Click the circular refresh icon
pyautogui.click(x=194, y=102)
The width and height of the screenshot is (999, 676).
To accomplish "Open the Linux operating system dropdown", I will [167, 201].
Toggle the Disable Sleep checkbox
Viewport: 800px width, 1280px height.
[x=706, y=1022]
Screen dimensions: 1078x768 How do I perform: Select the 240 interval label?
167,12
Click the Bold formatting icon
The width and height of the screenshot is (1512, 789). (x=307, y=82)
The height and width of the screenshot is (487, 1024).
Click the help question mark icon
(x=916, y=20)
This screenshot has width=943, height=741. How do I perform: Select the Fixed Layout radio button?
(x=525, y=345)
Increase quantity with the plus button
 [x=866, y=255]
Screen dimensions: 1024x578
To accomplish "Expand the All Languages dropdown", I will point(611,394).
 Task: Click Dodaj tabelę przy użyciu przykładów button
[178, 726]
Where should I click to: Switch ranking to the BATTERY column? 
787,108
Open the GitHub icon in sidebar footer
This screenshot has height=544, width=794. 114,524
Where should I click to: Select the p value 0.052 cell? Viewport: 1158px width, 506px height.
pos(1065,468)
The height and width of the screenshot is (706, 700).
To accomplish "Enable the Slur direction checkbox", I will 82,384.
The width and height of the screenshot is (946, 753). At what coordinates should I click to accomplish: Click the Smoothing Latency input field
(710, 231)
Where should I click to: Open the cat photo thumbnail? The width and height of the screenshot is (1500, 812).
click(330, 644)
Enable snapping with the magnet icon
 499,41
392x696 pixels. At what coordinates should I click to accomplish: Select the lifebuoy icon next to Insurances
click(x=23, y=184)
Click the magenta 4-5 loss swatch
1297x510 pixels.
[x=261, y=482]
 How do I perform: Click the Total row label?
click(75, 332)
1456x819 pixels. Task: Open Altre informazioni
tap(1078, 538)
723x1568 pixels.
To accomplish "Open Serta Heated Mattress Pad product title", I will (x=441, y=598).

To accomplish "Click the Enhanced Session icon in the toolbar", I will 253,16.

» **How to complete this task**
Search the records for lines holding the word "checkbox", then copy each line you find.

» **Your solution**
Toggle the Disable Sleep checkbox
To accomplish "Enable the Slur direction checkbox", I will 82,384.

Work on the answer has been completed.